However, it becomes impossible to obtain a required quantity of heat radiation when vaporization of perspiration is disabled depending on conditions of temperature, humidity, presence/absence of airstreams, quantity of work, and the like, such that perspiration is continuously and uselessly exuded in a liquid state without vaporization, thereby causing not only uncomfortableness but also physiological damages. As such, there is required aid of a cooling suit. Among cooling suits, the cooling suit (hereinafter also called “air-flow type cooling suit”) of a type configured to cool a wearer's body by causing outside air to flow along the wearer's body parallelly thereto, cools the wearer's body by utilizing outside air without using a cooling device such as a compressor, thereby enabling achievement of mild cooling of the wearer's body at a reduced power consumption.

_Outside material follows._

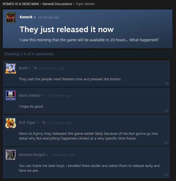Image resolution: width=176 pixels, height=181 pixels.
Task: Click the mouse badge icon next to Evil Tiger
Action: 43,122
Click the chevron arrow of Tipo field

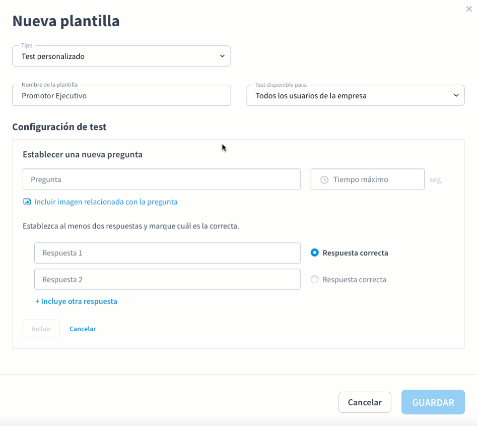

Patent-related reference 1: International Publication WO 02/067708 pamphlet

DISCLOSURE OF THE INVENTION

Problem to be Solved by the Invention

Incidentally, conventional air-flow type cooling suits are each capable of evaporating perspiration exuded during conduction of a normal work of a wearer, thereby enabling the wearer of the cooling suit to be appropriately cooled. However, it has been impossible to sufficiently evaporate the exuded perspiration, when the wearer exuded a large amount of perspiration due to a work in a high temperature environment, a hard work, or the like. Namely, it has been impossible to use the conventional air-flow type cooling suits under such severe usage environments. Further, the conventional air-flow type cooling suits are each provided with spacers between the cooling suit and an undergarment so as to ensure an airflow passage. This has caused the conventional air-flow type cooling suits to be complicated in configuration.

Further, cooling suits to be used in a situation that a large amount of perspiration is exuded, are to be desirably easily washable, since such cooling suits are stained with perspiration.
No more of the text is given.